With the U.S. job market healing and the population aging, only 85,000 new jobs a month are needed to keep the unemployment rate steady, acccording to a new analysis from economists at Goldman Sachs.
The bank’s estimate aligns with the view of central bankers at the Federal Reserve, who have downplayed recent weak jobs reports on the grounds that they have been strong enough to keep the labor market moving in the right direction.
Goldman Sach’s analysis is based on Census projections for population growth and estimates for labor force participation, which is on a long-term downward trend largely because of the retiring Baby Boom generation.
Previously, the bank had reckoned that about 145,000 new payroll jobs were needed each month to keep the unemployment rate headed down. Now, it sees the key number as 85,000, or between 125,000 and 45,000, depending on what happens to labor force participation.
That estimate makes recent disappointing jobs reports look better, if only by lowering expectations for the future.
The past two jobs reports have seen an average of just 139,000 new jobs created. More generally, it appears that payroll jobs growth has slowed in recent months, from an average of 260,000 in 2014 to just under 200,000 this year.
Yet Goldman Sachs’ estimate suggests that the bad news shouldn’t change the Fed’s impression that the economy is still on the path to recovery.

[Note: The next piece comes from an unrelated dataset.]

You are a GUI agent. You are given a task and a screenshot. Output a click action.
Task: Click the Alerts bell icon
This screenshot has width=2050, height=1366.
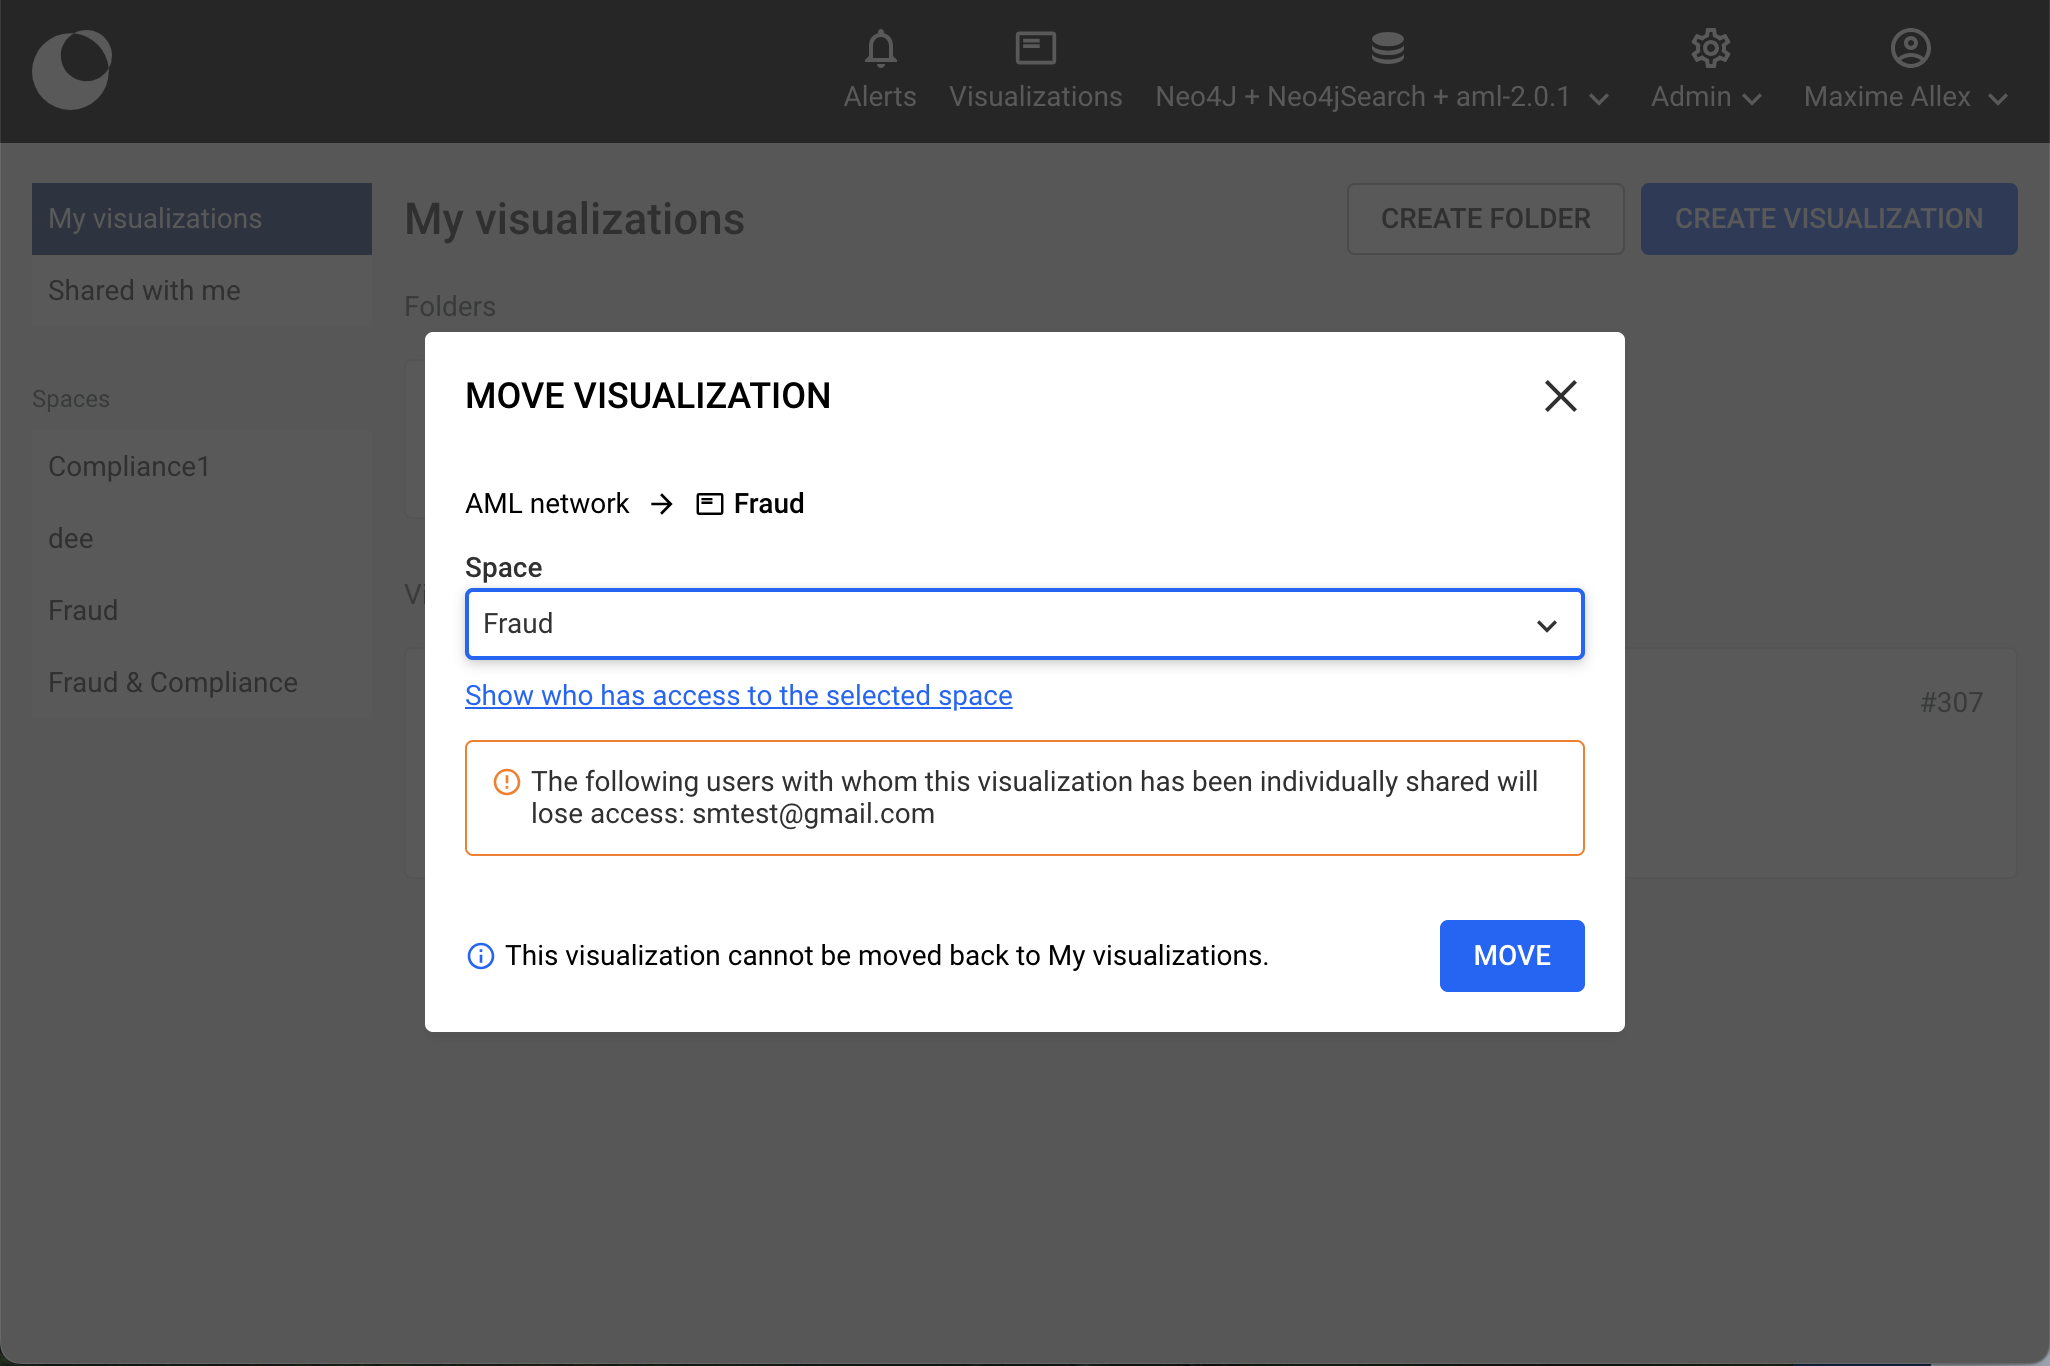[x=880, y=48]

This month, Fed Vice Chairman Stanley Fischer said “the labor market has been approaching estimates of maximum employment.” As the economy gets closer to full employment, fewer jobs will be needed each month — unlike during the early days of the recovery, when the country was just beginning to dig back out of the hole created by job losses that reached as much as 800,000 a month.

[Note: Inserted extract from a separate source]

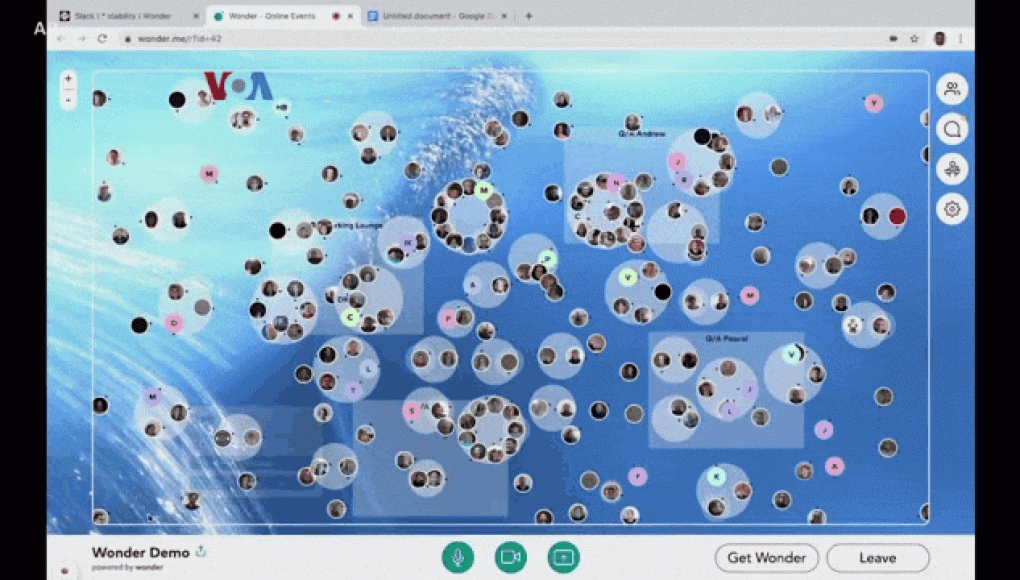Zoom in the map with plus button
The image size is (1020, 580).
68,79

Even as job creation has slowed this year, the unemployment rate has fallen to 5.1 percent, near the 4.9 percent that Fed officials have projected represents a fully healthy economy.

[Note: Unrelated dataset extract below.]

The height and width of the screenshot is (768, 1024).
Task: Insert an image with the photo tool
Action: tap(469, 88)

Goldman Sach’s guess of how many jobs will be needed is perhaps not even higher than Fed officials’ assumptions.
Based on the fact that fewer jobs are needed and the reality that labor force participation is dropping, economists at the Federal Reserve Bank of Chicago estimated recently that 60,000 to 70,000 jobs are needed each month this year to keep the unemployment rate steady. Over the next five years, that number will drop to 50,000.
To close the existing jobs gap entirely by 2016, the researchers concluded, the economy needs to average 170,000 jobs a month.